Summary: How one girl risked her marriage, her job, and her sanity to master the art of living.
On a visit to her childhood home in Texas, Julie Powell pulls her mother's battered copy of Julia Child's Mastering the Art of French Cooking off the bookshelf. And the book calls out to her. Pushing thirty, living in a run-down apartment in Queens, and working at a dead-end secretarial job, Julie Powell is stuck. Is she in danger of becoming just another version of the house-wife-in-a-rut? Her only hope lies in a dramatic self-rescue mission. And so she invents a deranged assignment: in the space of one year, she will cook every recipe in the Julia Child classic, all 524 of them. No skips, no substitutions. She will track down every obscure ingredient, learn every arcane cooking technique, and cook her way through sixty pounds of butter. And if it doesn't help her make sense of her life, at least she'll eat really, really well. How hard could it be?
But as Julie moves from the smooth sailing of Potage Parmentier into the culinary backwaters of aspics and calves' brains, she realizes there's more to Mastering the Art of French Cooking than meets the eye. For every triumphant Bifteck Saute au Beurre there is a disastrously soupy Creme Brulee. For every heavenly meal, an obscenity-laced nervous breakdown lurks on the horizon. But with Julia's stern warble steady in her ear, Julie carries on. She battles sauces that separate and she haunts the city's butchers, buying kidneys and sweetbreads. Her husband endures the crying jags and midnight dinners. Together they discover how to mold the perfect orange Bavarian cream, the trick to extracting marrow from bone, and the illicit thrills of eating liver. With fierceness, irreverence, and unbreakable resolve, Julie Powell learns Julia Child's most important lesson: the art of living with gusto.
My review: I’ve been wanting to read this book for a while, especially once I saw the preview for the movie that is releasing soon. I expected to read a humorous, chaotic story about learning to find oneself while cooking some hard-to-pronounce French cuisine. I was also thoroughly looking forward to all the food descriptions and various kitchen catastrophes that would undoubtedly ensue—so I waited my turn in the local library reserve line and then got started.
It didn’t take very long before my excitement for this culinary adventure dimmed, flickered, and then went out all together. Usually I can slide right by the odd profanity now and then (desensitized heathen that I am), but this book was so obscenity–laden, that it was hard not to just stop in the middle of the page and stare at the words. Seriously, you’re going to say that word HOW many times in a sentence!?!? Really? If this were a movie script, it would have exceeded the Rating Commissions standards for a PG-13 rating by page 8 (I’m not exaggerating).
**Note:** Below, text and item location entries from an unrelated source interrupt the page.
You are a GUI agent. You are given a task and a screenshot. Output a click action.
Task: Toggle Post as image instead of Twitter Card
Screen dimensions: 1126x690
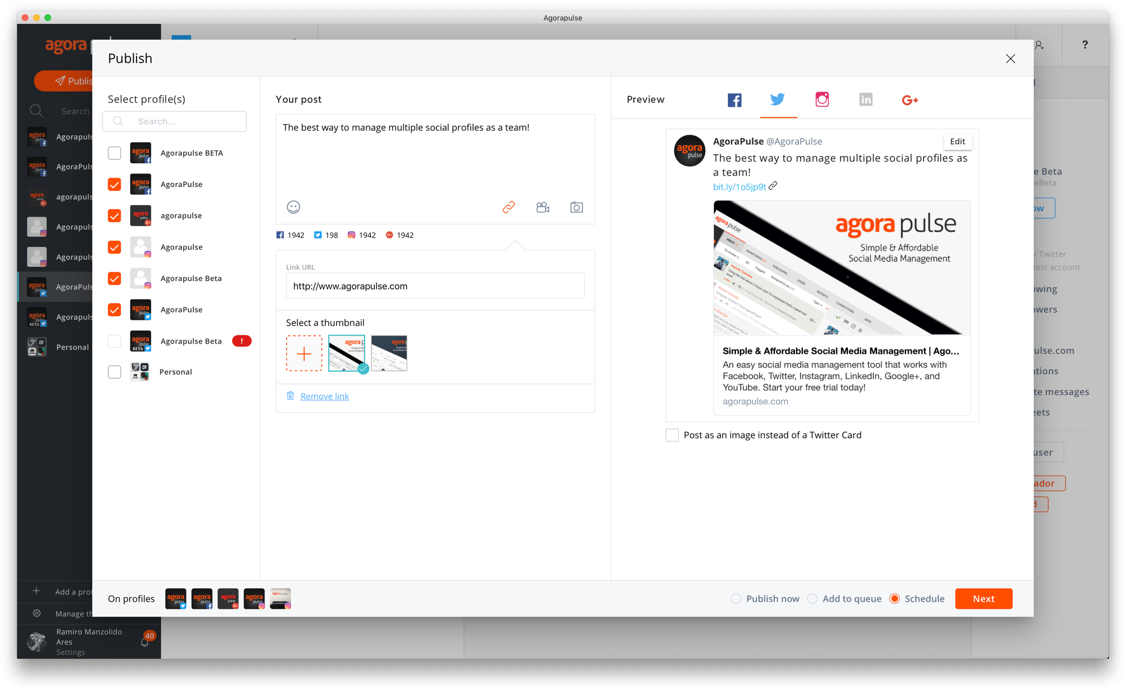(x=672, y=435)
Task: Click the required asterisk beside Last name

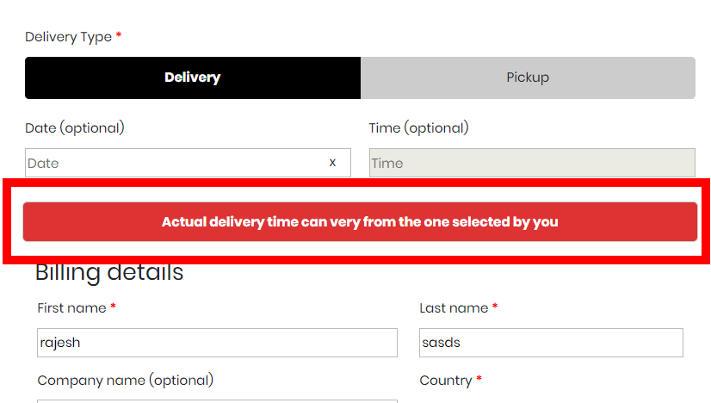Action: click(495, 307)
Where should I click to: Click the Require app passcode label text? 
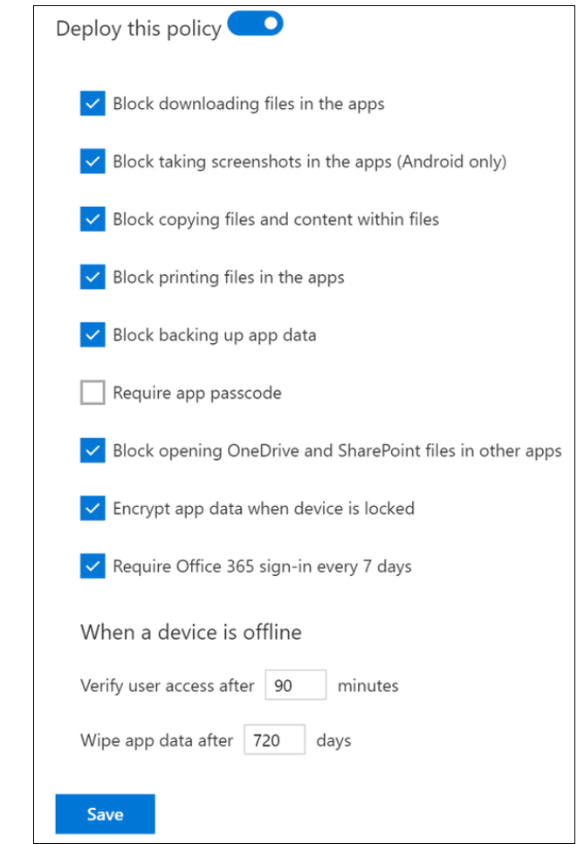(x=197, y=394)
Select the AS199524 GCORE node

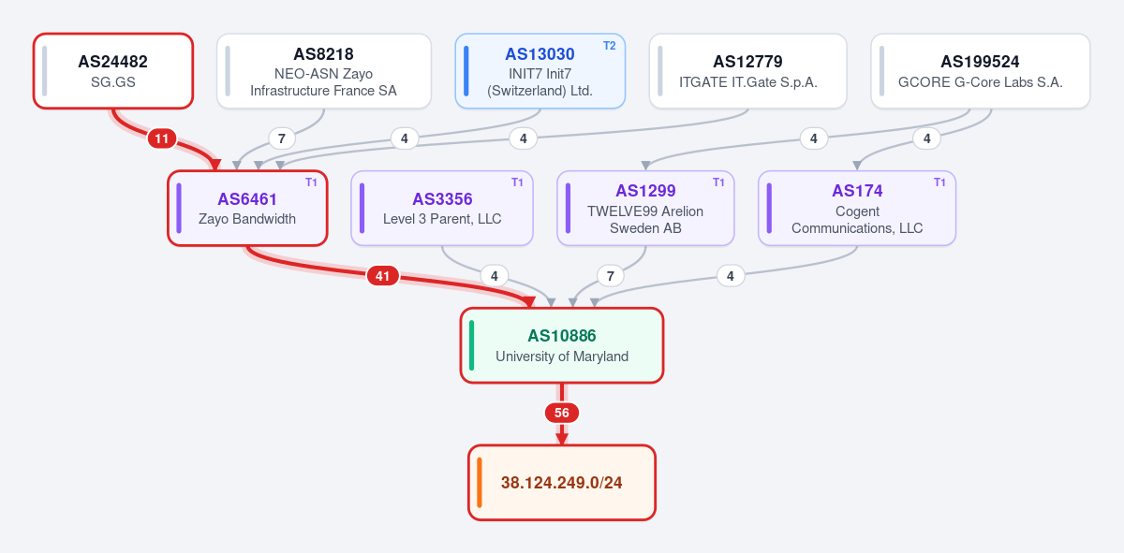[980, 71]
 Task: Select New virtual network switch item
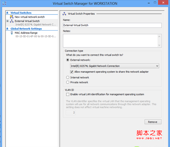(x=30, y=17)
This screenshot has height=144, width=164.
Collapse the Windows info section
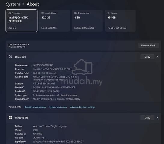(157, 118)
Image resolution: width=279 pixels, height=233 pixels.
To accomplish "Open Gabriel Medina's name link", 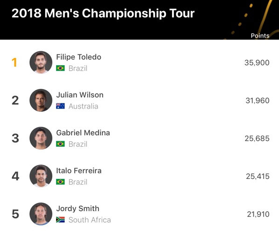I will click(83, 133).
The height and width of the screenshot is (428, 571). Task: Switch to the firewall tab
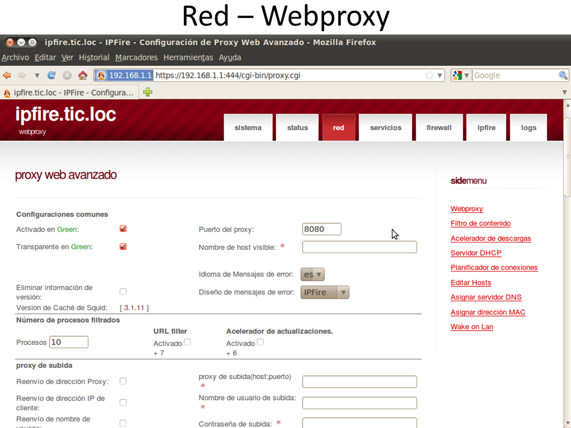click(x=439, y=128)
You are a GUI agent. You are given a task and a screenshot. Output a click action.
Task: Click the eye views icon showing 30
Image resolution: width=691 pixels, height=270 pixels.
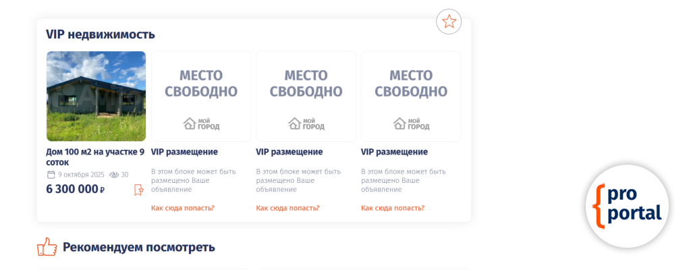click(114, 175)
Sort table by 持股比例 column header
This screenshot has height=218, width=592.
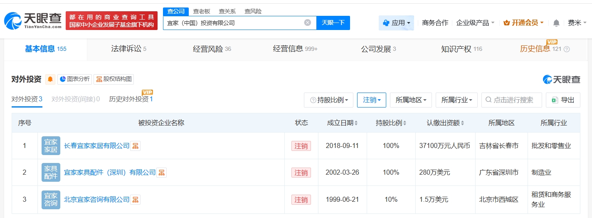[x=391, y=123]

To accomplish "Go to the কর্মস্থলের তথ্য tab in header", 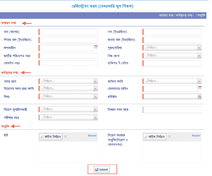I will point(184,15).
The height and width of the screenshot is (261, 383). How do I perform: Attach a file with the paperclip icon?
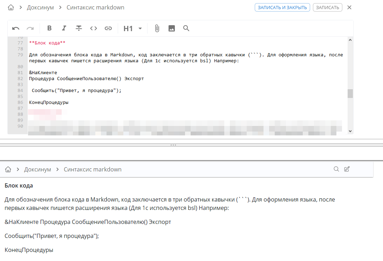(x=157, y=28)

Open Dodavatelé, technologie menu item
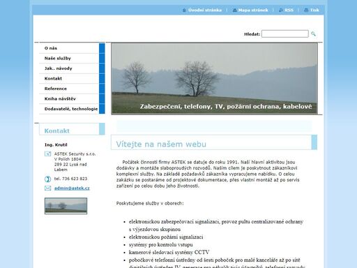coord(72,109)
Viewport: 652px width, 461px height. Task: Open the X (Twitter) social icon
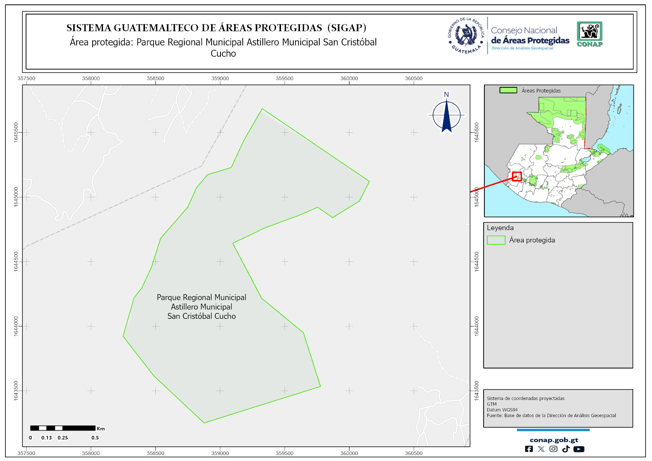pos(541,449)
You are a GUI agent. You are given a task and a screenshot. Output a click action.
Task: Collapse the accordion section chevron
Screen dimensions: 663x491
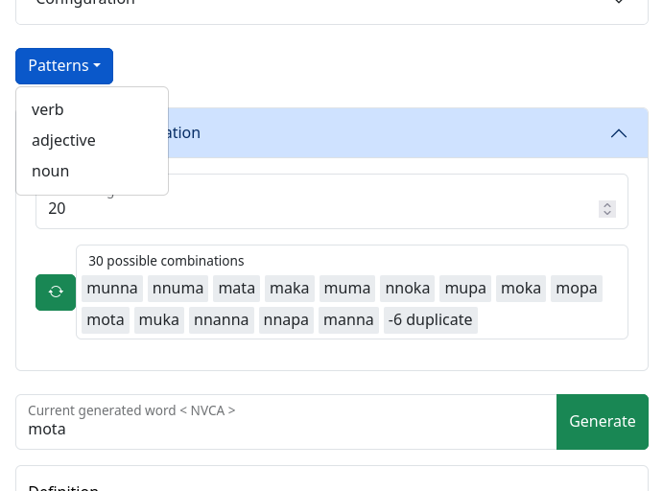click(x=619, y=133)
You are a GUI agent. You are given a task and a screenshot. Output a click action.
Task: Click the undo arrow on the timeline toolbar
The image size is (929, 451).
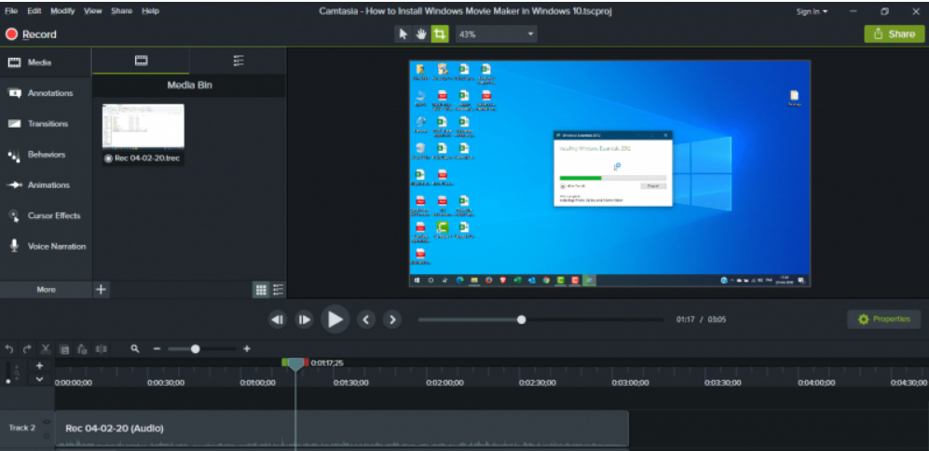9,349
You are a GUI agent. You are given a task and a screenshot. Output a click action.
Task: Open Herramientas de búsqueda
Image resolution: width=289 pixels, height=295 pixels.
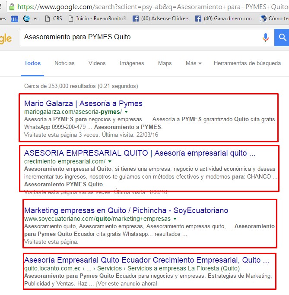(247, 63)
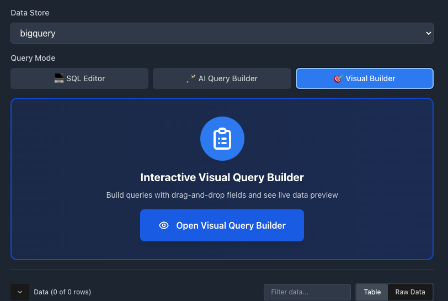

Julie Powell, as written, is rarely likeable. While some reviews out in cyber-la-la-land have called her refreshing and honest, I found her style of writing to be hardly more than crude and insensitive. Among other things, Julie mocks the events of 9/11, encourages her friend to sleep with married men, swears unapologetically, and frequently engages in the kind of conversation more likely to take place in a men’s locker room than on the pages of a book about cooking. While others might find this entertaining, I found it distracted so thoroughly from the heart of the story (the Julie/Julia connection and the cooking) that I couldn’t get into the book.
Even the Julia moments, a hope that I was sincerely clinging to by the time they arrived, are few and far between—more afterthoughts or transitions than a cohesive part of the book.
Despite my high hopes for Julie & Julia, I quit reading at page 143 (lest you think I am basing this review on pages 1-7) and felt that I had given this book enough of my time. Ultimately, the author’s excessive profanity and vulgarity made it completely impossible to fully appreciate the parts of the book that were worth appreciating. If material like that doesn’t bother you, then you might like this book a whole lot more than I did. If you manage to make it through the whole thing, please let me know. We’d love to have your review.
I still have high hopes for the movie and I’m sure that I will like it much more than the book.
POST-EDIT: I finally saw the movie and it is INFINITELY better than the book. It is exactly what I hoped the book would be.
SIDE NOTE: If you just had your hopes dashed into a million little pieces by this review, I strongly recommend The School of Essential Ingredients by Erica Bauermeister. It is everything a good food lit book should be and it’s DELICIOUS without being crude and offensive.
My rating: 2 Stars and only because I'm being kind and assuming that other people might not find this a complete waste of time.
To sum it up: A disappointing and offensive book --not at all the humorous, emotional journey I expected.